Output only the lines below that start at the line containing "Given: Open the hamburger menu icon" and end at the line containing "the large UltraStudio", with both ends kept.

__MATERIAL PROVIDED__
[Start of Attachment]

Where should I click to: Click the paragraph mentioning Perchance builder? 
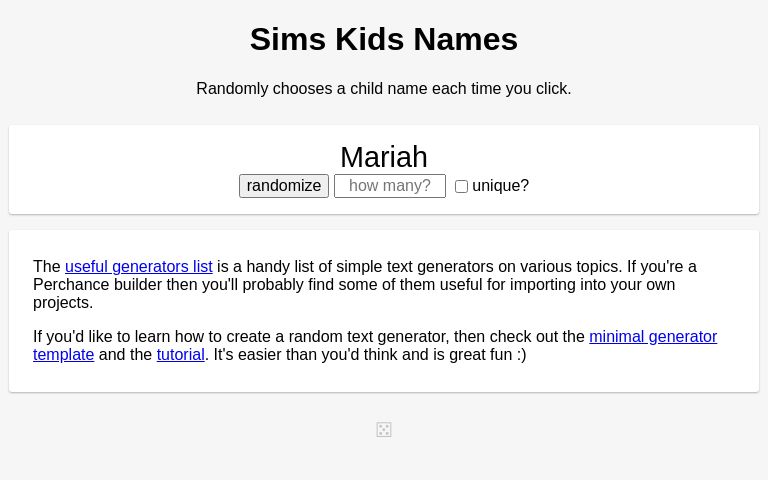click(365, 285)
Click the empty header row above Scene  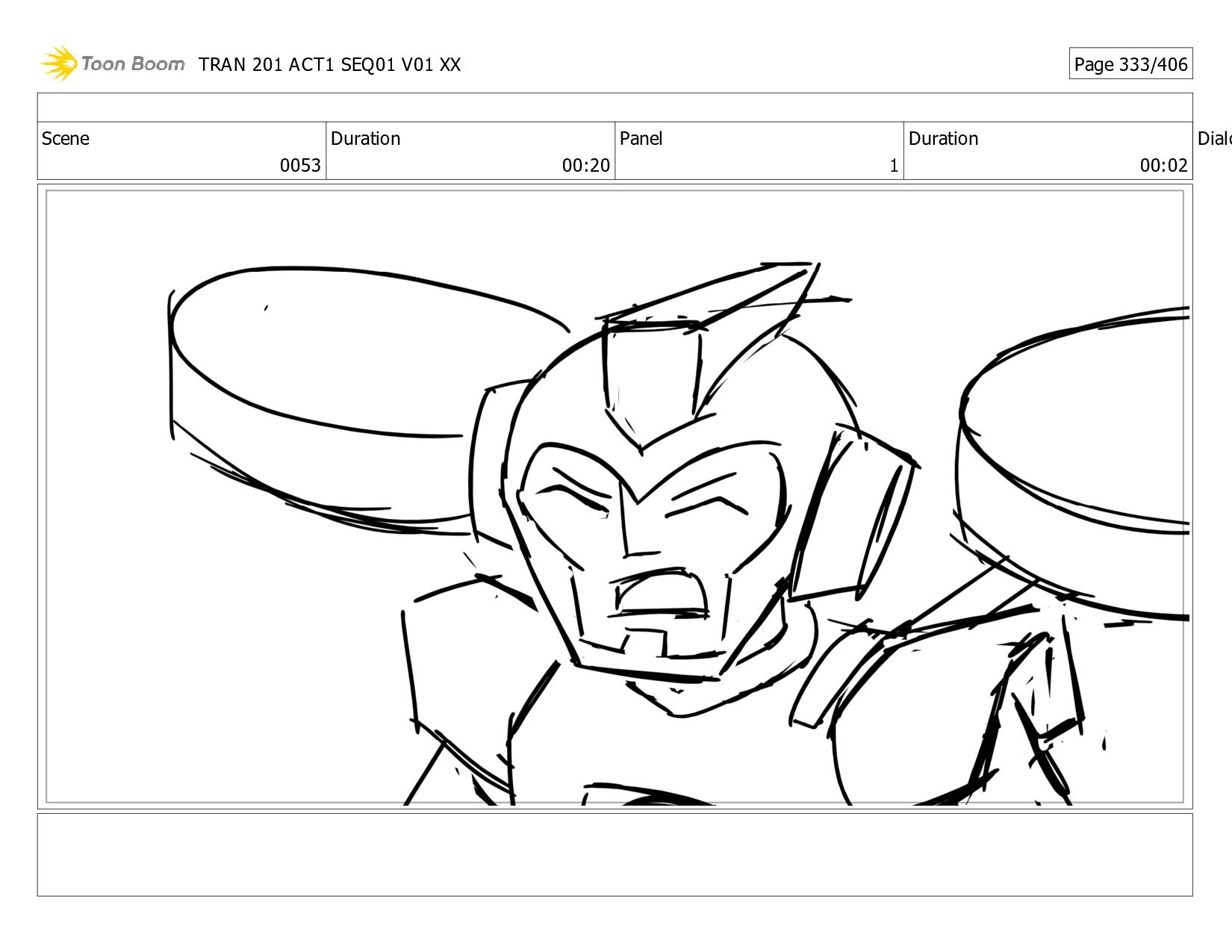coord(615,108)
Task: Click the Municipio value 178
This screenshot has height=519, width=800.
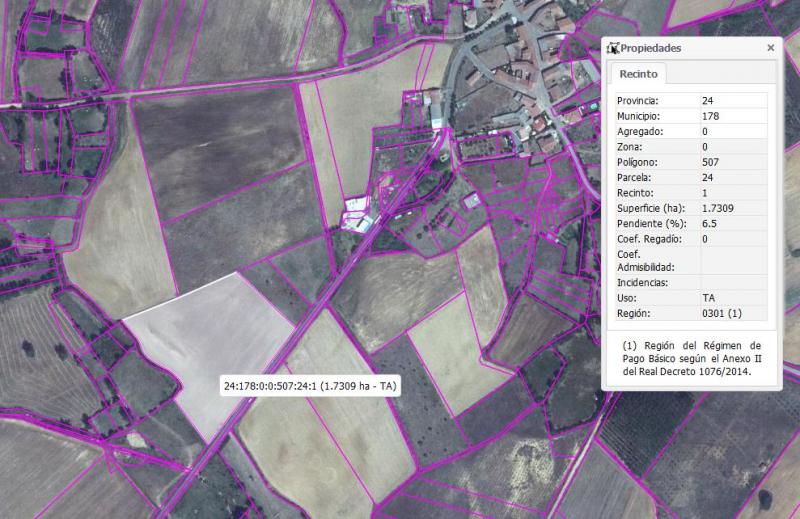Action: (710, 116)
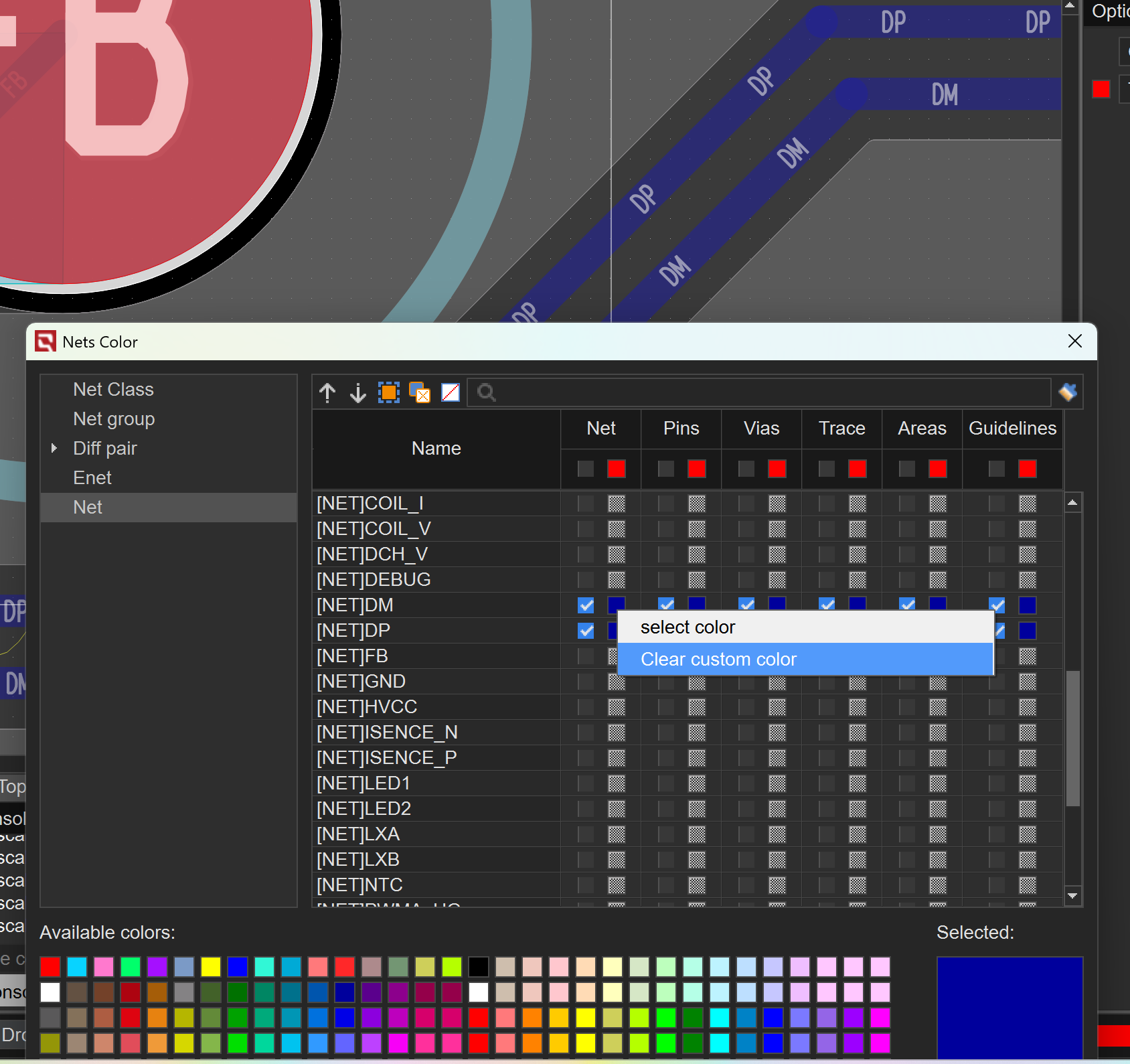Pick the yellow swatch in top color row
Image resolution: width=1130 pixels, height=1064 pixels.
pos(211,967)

[End of Attachment]
[Start of Attachment]

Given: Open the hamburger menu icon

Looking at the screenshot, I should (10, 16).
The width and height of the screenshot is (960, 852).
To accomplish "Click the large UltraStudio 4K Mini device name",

[End of Attachment]

__SOLVED EXERCISE__
Given: Open the hamburger menu icon

Looking at the screenshot, I should (10, 16).
The width and height of the screenshot is (960, 852).
To accomplish "Click the large UltraStudio 4K Mini device name",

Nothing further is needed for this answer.